Citigroup Inc. has been fined $79 million by British regulators for control failures in its trading systems, leading to a $1.4 billion trading error. British regulators have imposed this penalty in the wake of a series of trading system failures, including a ‘fat-finger’ error that caused a sharp fall in European stocks in 2022. Citi stated ready to take steps to improve its systems and prevent future incidents.

  • Marina Mouka
  • May 24, 2024
  • 3 minutes

Citigroup Inc. has been slapped with a hefty $79 million fine by British regulators, marking one of the largest penalties ever issued in the UK for breaches in trading systems. Citi’s fine was imposed due to a series of control failures in the investment bank’s trading systems, which led to a series of trading incidents, including a notable “fat-finger” error. The incident, which occurred in May 2022, resulted in a sudden plunge in European stocks, attributed to lapses in Citigroup’s trading controls.

Both the Prudential Regulation Authority (PRA) and the Financial Conduct Authority (FCA), the key market watchdogs, conducted investigations leading to the fine. The probe uncovered a series of failings within Citigroup’s trading operations spanning from April 2018 to May 2022.

The $1.4B blunder

The most notable incident occurred on May 2, 2022, when an experienced Citi trader made a $444 billion trading input error, which was meant to be a mere $58 million transaction.  This triggered sell orders worth $1.4 billion mistakenly executed on European exchanges, a blunder that affected Citi’s operations but also impacted the market.

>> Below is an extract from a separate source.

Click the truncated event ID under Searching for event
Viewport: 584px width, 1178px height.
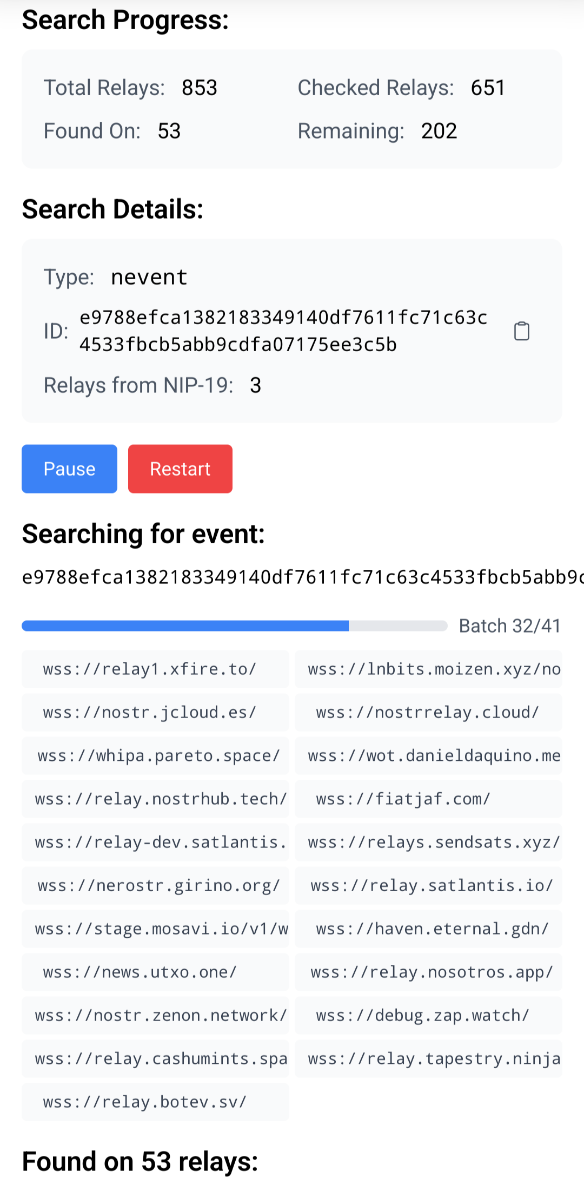[303, 577]
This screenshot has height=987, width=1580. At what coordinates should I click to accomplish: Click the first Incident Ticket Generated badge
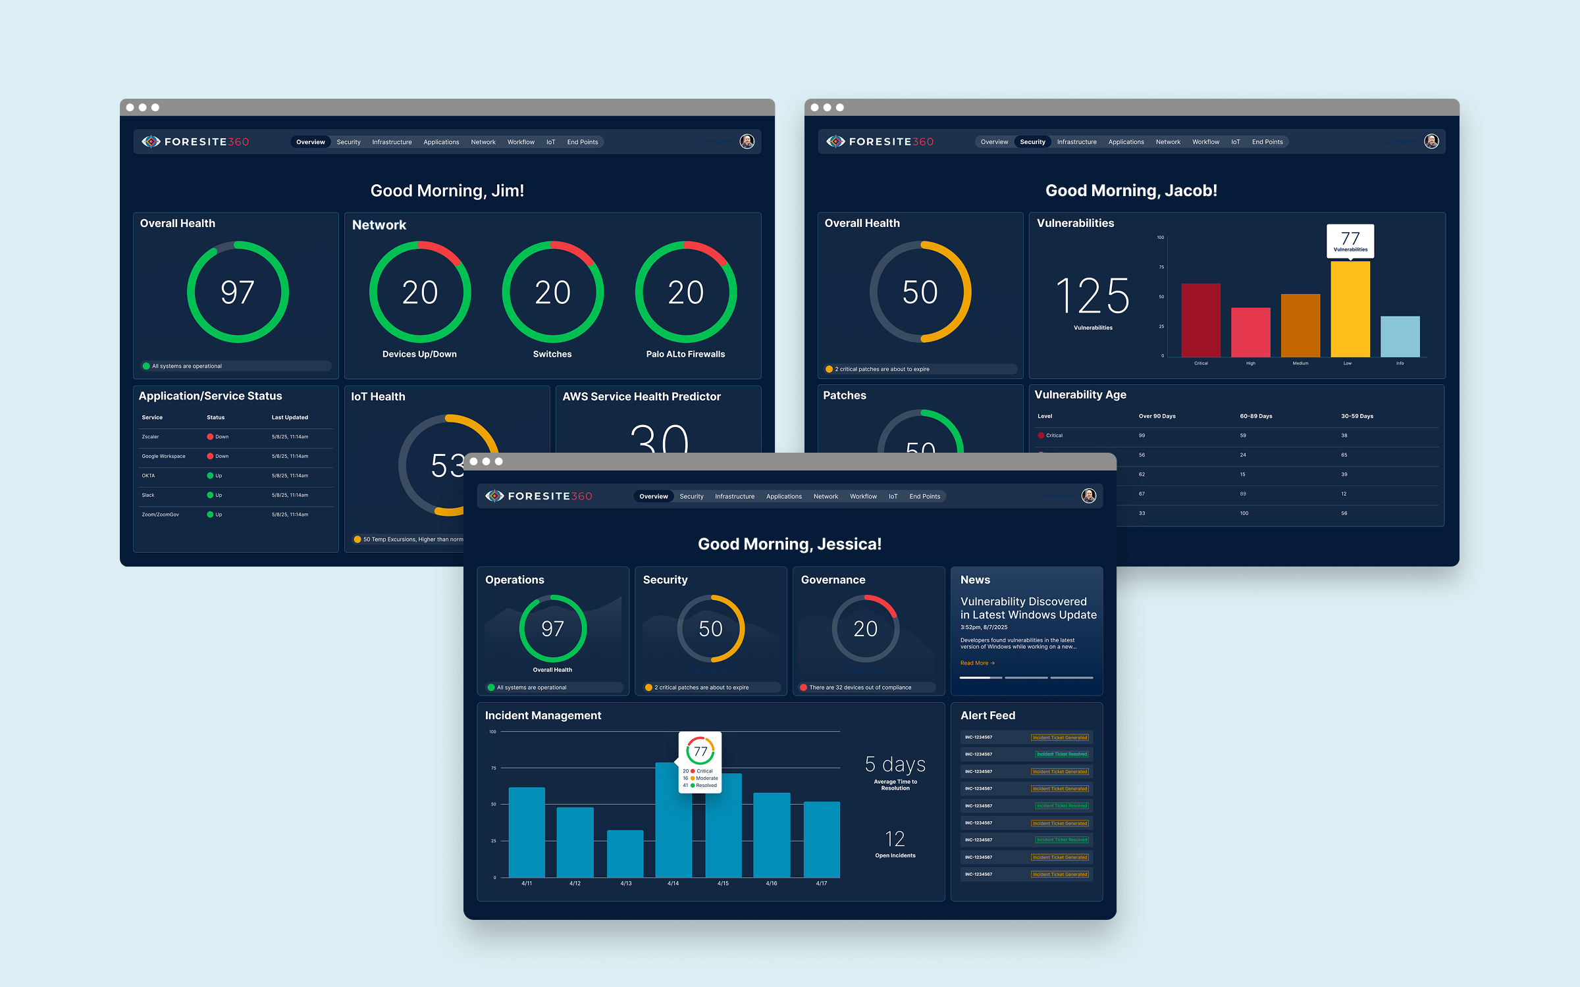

The immediate cause was termed as a “fat-finger” error by a trader, but underlying control deficiencies within Citigroup‘s electronic trading system exacerbated the situation.

The Prudential Regulation Authority (PRA) and the Financial Conduct Authority (FCA) found that deficiencies in Citi’s trading controls, such as the absence of certain preventative hard blocks and the inappropriate calibration of other controls, contributed to this incident.

Steve Smart, joint executive director of enforcement and market oversight at the FCA, commented, “The FCA expects firms engaged in trading activities, including those using algorithmic trading, to have effective systems and controls in place to stop errors like this occurring.

“These failings led to over a billion pounds of erroneous orders being executed and risked creating a disorderly market. We expect firms to look at their own controls and ensure that they are appropriate given the speed and complexity of financial markets.”

Citigroup’s response

In response to the fines and the highlighted issues, Citi expressed its commitment to rectifying the situation. A spokesperson for the bank stated, “We are pleased to resolve this matter from more than two years ago, which arose from an individual error that was identified and corrected within minutes. We immediately took steps to strengthen our systems and controls, and remain committed to ensuring full regulatory compliance.”

The fine imposed by the PRA on Citigroup, amounting to £33.9 million, reflects the severity of the trading systems and controls failings, with a 30% reduction agreed upon after Citigroup’s commitment to resolving the issues. Additionally, the FCA levied a fine of £27.8 million on the bank for similar infractions.